Mieux, le Dr Ould Mah aura été le premier maire élu en 1986, de la
capitale Nouakchott. Entretien …
Nouakchott
Info : Deux grands événements ont animé la scène politique
nationale la semaine écoulée: la marche de la COD et la visite
d’information et de contact du président de la République dans la
région de Dakhlet Nouadhibou. Il apparaît que les relations entre
le pouvoir et l’opposition sont très tendues. Comment
expliquez-vous ce regain de tension?
Dr
Mohamed Mahmoud Ould Mah:
Il y a plusieurs raisons : - L’absence de projets de société
est pour beaucoup dans ce regain de tension qui se caractérise par
des écarts de langage inadmissibles surtout en ce qui concerne le
Chef de l’Etat, au demeurant protégé, ès-qualité, par la loi.

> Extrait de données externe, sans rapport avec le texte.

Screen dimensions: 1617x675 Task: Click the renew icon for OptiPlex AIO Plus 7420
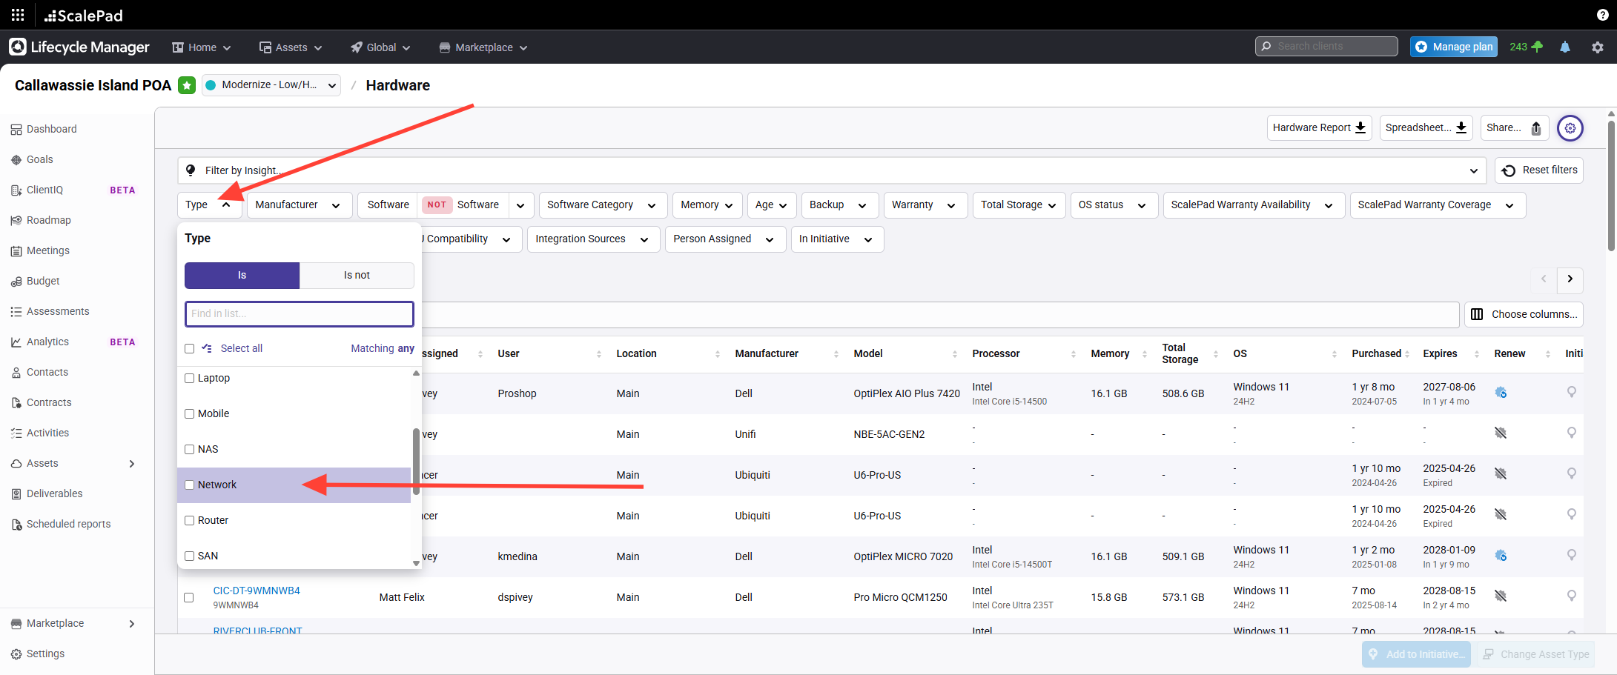pyautogui.click(x=1500, y=393)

L’opposition doit être une opposition des idées, des programmes
et non une opposition des personnes. Ce vide idéologique, cette
absence d’idées de gauche ou de droite chez nous, en un mot, cette
absence de toute alternative est vite remplacée par des propos qui
s’apparentent davantage aux attaques personnelles. - La deuxième
raison remonte, à notre avis, à la division de l’opposition entre
les partisans du dialogue avec le gouvernement et ceux qui le
refusent. Cet écart de langage, ce regain de tension ne s’est-il
pas lui-même instauré entre les deux franges de l’opposition,
partisane ou non de ce dialogue avec le pouvoir. Cette tension n’est
pas faite pour nous rassurer sur l’avenir de notre future
Commission électorale nationale indépendante (CENI) et ce, quel que
soit le degré de transparence des futures élections présidentielles
notamment. Notre future CENI saura-t-elle éviter à notre pays le
syndrome ivoirien?
NI
: Que pensez de la présence de l’ancien Chef de l’Etat du temps
du CMJD et de la place qu’il a tenue aussi bien dans le meeting de
l’opposition que dans celui du président de la République à
Nouadhibou ?
Dr
MMOM :
J’avoue que j’étais très surpris aussi bien par sa présence
physique au meeting de l’opposition que par les propos qu’il a
tenus quant à la non légitimité de notre parlement et de celle du
président de la République. Le parlement et le président de la
République ont été élus à l’occasion d’élections qui ne
diffèrent en rien de toutes les élections parlementaires et
présidentielles qui ont eu lieu dans notre pays. S’agissant de
la place que l’ancien Chef de l’Etat a occupée dans le meeting
de Nouadhibou, je pense qu’elle a été à la mesure de celle que
sa présence et ses propos ont pris dans celui de l’opposition.
NI
: L’opposition a dressé, jeudi dernier, un tableau noir du bilan
du président Mohamed Ould Abdel Aziz dont elle demande le départ.
A-t-elle raison ?
Dr
MMOM :
Je respecte le point de vue de l’opposition, mais je ne le partage
pas pour un certain nombre de raisons. En ignorant le bilan du
président de la République, Mohamed Ould Abdel Aziz, la nature des
nombreux projets qu’il a réalisés et qu’il est en train de
réaliser, les sources de financements de ces projets,
essentiellement sur fonds publics grâce à un dédoublement des
recettes douanières, l’opposition risquerait de se décrédibiliser
aux yeux des populations bénéficiaires et témoins de ces
réalisations. 1°) Les atouts du président de la République
sont, entre autres : - Contrairement à tous les anciens
présidents, Mohamed Ould Abdel Aziz, n’est pas l’instrument d’un
‘’homme fort’’ de son gouvernement ou d’un groupe de
pressions, familial ou autre ; ses ministres le craignent, et
contrairement à leurs collègues des anciens régimes, ils ont fini
par s’accommoder de manger de la vache maigre, ce qui limite
considérablement le gaspillage et le détournement des deniers de
l’Etat. - Cette politique d’austérité a permis de dégager
d’énormes sommes, essentiellement publiques, qui ont constitué un
marché national solvable, grâce à la mise à profit des grandes
entreprises de l’Etat et des établissements publics, notamment la
SNIM ; une politique qui prend le contrepied de celle des
institutions de Breton Woods (FMI, Banque mondiale) qui préconise la
désétatisation et la privatisation jusqu’ici aveuglement suivie
par les gouvernements précédents. - Sa politique de proximité,
aidée par un sens élevé de pragmatisme, lui permet d’être en
permanence à l’écoute des doléances des populations. - Les
projets, au lieu d’être une conception théorique, dictée de
l’extérieur à la faveur d’une ‘’expertise’’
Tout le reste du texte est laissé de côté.